We had planned to have his special needs daughter prepared, ready to move in and become one big happy family. No matter how hard we tried, she is not adjusting the way we had hoped.

We had planned to move in and live happily ever after. Instead, we are learning to adjust and put up with each other’s quirks.

We are learning we will be living in the blender for a long time.

But we are also learning that life in the blender is filled with beauty. It’s filled with the joy of getting to know someone deeper and more intimately. It’s filled with the laughter of five teenagers living life to the fullest. It’s filled with the peace of knowing you are known fully and loved completely. It’s filled with the sense of gratitude for someone who longs to make your life easier by serving you.

Our first few weeks have been filled with challenges you can’t even start to imagine. Challenges neither of us expected. Challenges that have pushed us to the edge and almost forced us over the cliff.

But we cling. We cling to each other. We cling to God. We trust that He knew what He was doing when He put us together, and we trust Him to carry us through. We trust Him to provide the house that will become a home for this perfectly imperfect life. We trust Him to provide financially for the many unexpected needs that seem to be popping up at every turn. We trust Him to control the buttons on this blender, mixing us and churning us until we have reached the perfect texture.

Where this journey leads, I don’t know. What He does in us and through us, I don’t know. How he overcomes the many obstacles staring us in the face, I don’t know.

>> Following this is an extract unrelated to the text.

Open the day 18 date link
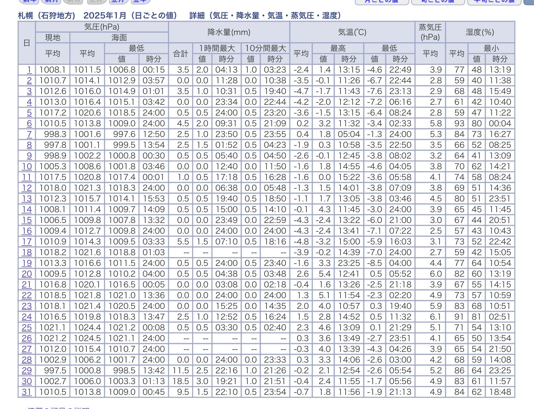Screen dimensions: 534x409 pyautogui.click(x=27, y=252)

But He knows. And we will choose to trust Him.

7 replies
  1. Kalyani Nagarajan
    Kalyani Nagarajan says:

    Yes, I agree!!
    You , my Beloved, are very transparent, authentic, and transparent. You use simple English and give us examples to understand your life and what your blessed family is going through. I so very much appreciate your honesty !!

    Reply
  2. kwmechelle
    kwmechelle says:

    I’ve always loved your “writing voice”. It’s so beautiful & poetic. I’ve always loved your authenticity. It’s very refreshing & honest & transparent. And I continue, still, to love your perspective; how you push towards faith in Jesus & the hope & truth found in the Lord & His Word. And I appreciate this blog post. Your life is like the lives of many of us; a beautiful, God-ordained, mess through which He navigates us through. Thanks for sharing about your life in the blender. It’s quite encouraging!
    Huggs

    Reply
  3. Missy
    Missy says:

    I’m so sorry that you have lost your personal refuge and certainly hope you find a more accommodating place quickly. In the meantime, would it help to create a refuge spot somewhere away from your residence? the library/bookstore? Starbucks? Hugs and best wishes!

    Reply
  4. Brooke Latas
    Brooke Latas says:

    Oh my gosh, reading your story felt so familiar! We blended our families three years ago…and now have a family of eight. It’s not for the faint of heart, that’s for sure. Challenges and blessings abound! Praying for the blessings to outweigh the challenges for you! Most of what we read said it takes seven years to feel like “one family.” We used to think we were somehow exempt from that statistic…now we’re like, “Only four more years, babe.” 🙂 We found the “Smart Step-parenting” series of books to be helpful.

    Reply
  5. Patricia
    Patricia says:

    Iam so happy for you that God has brought your husband into your life !! You have been through so much..Everything you share makes me cry and I feel like I know you personally from what you share with everyone..You know how faithful God is and He will provide and make a way, he will make a river in the desert and He will bless you with the perfect house for your special family…God bless you !

    Reply
  6. Melinda
    Melinda says:

    Dena
    I am happy for your life in the blender. I had it too and my husband left. I am alone a lot as the kids are grown. I like big for the chaos. I long for my husband to be repentant and come home. I hope someday I live in the chaos again – God willing. This is sooo hard. I am very happy for you as I have followed your blog for quite sone time and feel I have walked your journey with you.